_Problem description_.
An unaltered copy of the listing below is required.

_Source data_.
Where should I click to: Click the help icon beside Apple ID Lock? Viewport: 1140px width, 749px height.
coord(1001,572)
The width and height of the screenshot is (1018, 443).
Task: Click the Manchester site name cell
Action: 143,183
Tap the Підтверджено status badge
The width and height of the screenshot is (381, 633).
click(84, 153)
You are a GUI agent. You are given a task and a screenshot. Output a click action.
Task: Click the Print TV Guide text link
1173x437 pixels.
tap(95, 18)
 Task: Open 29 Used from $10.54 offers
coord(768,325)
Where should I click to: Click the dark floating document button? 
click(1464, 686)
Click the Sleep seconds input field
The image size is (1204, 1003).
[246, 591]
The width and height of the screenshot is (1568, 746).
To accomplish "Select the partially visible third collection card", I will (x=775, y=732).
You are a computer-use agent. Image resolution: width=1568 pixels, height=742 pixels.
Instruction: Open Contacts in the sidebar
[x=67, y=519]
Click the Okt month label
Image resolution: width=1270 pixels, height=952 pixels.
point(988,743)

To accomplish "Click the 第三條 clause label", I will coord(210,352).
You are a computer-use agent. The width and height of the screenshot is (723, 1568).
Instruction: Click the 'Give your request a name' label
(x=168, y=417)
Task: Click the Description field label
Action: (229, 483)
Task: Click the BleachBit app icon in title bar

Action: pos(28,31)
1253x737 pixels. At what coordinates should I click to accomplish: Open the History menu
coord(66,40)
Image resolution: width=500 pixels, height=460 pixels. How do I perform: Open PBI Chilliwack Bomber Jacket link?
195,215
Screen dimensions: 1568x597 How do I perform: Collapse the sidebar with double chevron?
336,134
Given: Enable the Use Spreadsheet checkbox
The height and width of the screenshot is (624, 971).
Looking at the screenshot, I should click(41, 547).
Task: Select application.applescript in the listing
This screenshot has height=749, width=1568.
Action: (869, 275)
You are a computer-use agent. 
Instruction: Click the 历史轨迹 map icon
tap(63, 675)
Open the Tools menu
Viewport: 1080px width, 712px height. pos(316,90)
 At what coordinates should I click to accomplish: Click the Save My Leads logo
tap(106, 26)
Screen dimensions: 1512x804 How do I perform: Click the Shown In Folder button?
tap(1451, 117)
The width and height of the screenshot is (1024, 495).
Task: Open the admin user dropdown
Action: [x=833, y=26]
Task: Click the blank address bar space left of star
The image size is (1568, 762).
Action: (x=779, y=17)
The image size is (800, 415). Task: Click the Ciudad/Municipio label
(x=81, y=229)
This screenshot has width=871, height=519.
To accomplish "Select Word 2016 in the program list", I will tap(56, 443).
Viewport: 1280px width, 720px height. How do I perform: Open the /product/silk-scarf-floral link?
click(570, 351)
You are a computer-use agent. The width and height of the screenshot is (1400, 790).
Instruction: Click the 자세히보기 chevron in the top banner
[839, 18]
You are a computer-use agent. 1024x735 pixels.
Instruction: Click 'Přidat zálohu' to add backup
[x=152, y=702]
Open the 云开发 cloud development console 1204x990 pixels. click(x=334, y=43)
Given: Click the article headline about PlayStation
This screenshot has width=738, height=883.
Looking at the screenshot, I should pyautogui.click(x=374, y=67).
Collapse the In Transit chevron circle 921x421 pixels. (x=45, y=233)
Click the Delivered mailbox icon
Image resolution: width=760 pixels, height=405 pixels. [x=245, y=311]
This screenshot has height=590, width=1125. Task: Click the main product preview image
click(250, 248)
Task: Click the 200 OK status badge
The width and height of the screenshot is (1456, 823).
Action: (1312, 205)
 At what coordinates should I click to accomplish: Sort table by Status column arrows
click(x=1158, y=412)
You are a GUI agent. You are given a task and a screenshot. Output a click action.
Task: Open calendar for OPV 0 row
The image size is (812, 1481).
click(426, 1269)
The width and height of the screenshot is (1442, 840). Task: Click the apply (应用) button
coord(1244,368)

_Completed task_.
Where should I click to: Click the help icon beside Apple ID Lock? Viewport: 1140px width, 749px height.
coord(1001,572)
The width and height of the screenshot is (1018, 443).
Task: Click the Manchester site name cell
Action: 143,183
Tap the Підтверджено status badge
The width and height of the screenshot is (381, 633).
click(84, 153)
You are a GUI agent. You are given a task and a screenshot. Output a click action.
Task: Click the Print TV Guide text link
1173x437 pixels.
tap(95, 18)
 Task: Open 29 Used from $10.54 offers
coord(768,325)
Where should I click to: Click the dark floating document button? 
click(1464, 686)
Click the Sleep seconds input field
The image size is (1204, 1003).
[246, 591]
The width and height of the screenshot is (1568, 746).
To accomplish "Select the partially visible third collection card", I will (x=775, y=732).
You are a computer-use agent. Image resolution: width=1568 pixels, height=742 pixels.
Instruction: Open Contacts in the sidebar
[x=67, y=519]
Click the Okt month label
Image resolution: width=1270 pixels, height=952 pixels.
point(988,743)

To accomplish "Click the 第三條 clause label", I will coord(210,352).
You are a computer-use agent. The width and height of the screenshot is (723, 1568).
Instruction: Click the 'Give your request a name' label
(x=168, y=417)
Task: Click the Description field label
Action: (229, 483)
Task: Click the BleachBit app icon in title bar

Action: pos(28,31)
1253x737 pixels. At what coordinates should I click to accomplish: Open the History menu
coord(66,40)
Image resolution: width=500 pixels, height=460 pixels. How do I perform: Open PBI Chilliwack Bomber Jacket link?
195,215
Screen dimensions: 1568x597 How do I perform: Collapse the sidebar with double chevron?
336,134
Given: Enable the Use Spreadsheet checkbox
The height and width of the screenshot is (624, 971).
Looking at the screenshot, I should click(41, 547).
Task: Select application.applescript in the listing
This screenshot has height=749, width=1568.
Action: (869, 275)
You are a computer-use agent. 
Instruction: Click the 历史轨迹 map icon
tap(63, 675)
Open the Tools menu
Viewport: 1080px width, 712px height. pos(316,90)
 At what coordinates should I click to accomplish: Click the Save My Leads logo
tap(106, 26)
Screen dimensions: 1512x804 How do I perform: Click the Shown In Folder button?
tap(1451, 117)
The width and height of the screenshot is (1024, 495).
Task: Open the admin user dropdown
Action: [x=833, y=26]
Task: Click the blank address bar space left of star
The image size is (1568, 762).
Action: (x=779, y=17)
The image size is (800, 415). Task: Click the Ciudad/Municipio label
(x=81, y=229)
This screenshot has width=871, height=519.
To accomplish "Select Word 2016 in the program list", I will tap(56, 443).
Viewport: 1280px width, 720px height. How do I perform: Open the /product/silk-scarf-floral link?
click(570, 351)
You are a computer-use agent. The width and height of the screenshot is (1400, 790).
Instruction: Click the 자세히보기 chevron in the top banner
[839, 18]
You are a computer-use agent. 1024x735 pixels.
Instruction: Click 'Přidat zálohu' to add backup
[x=152, y=702]
Open the 云开发 cloud development console 1204x990 pixels. click(x=334, y=43)
Given: Click the article headline about PlayStation
This screenshot has width=738, height=883.
Looking at the screenshot, I should pyautogui.click(x=374, y=67).
Collapse the In Transit chevron circle 921x421 pixels. (x=45, y=233)
Click the Delivered mailbox icon
Image resolution: width=760 pixels, height=405 pixels. [x=245, y=311]
This screenshot has height=590, width=1125. Task: Click the main product preview image
click(250, 248)
Task: Click the 200 OK status badge
The width and height of the screenshot is (1456, 823).
Action: (1312, 205)
 At what coordinates should I click to accomplish: Sort table by Status column arrows
click(x=1158, y=412)
You are a GUI agent. You are given a task and a screenshot. Output a click action.
Task: Open calendar for OPV 0 row
The image size is (812, 1481).
click(426, 1269)
The width and height of the screenshot is (1442, 840). Task: Click the apply (应用) button
coord(1244,368)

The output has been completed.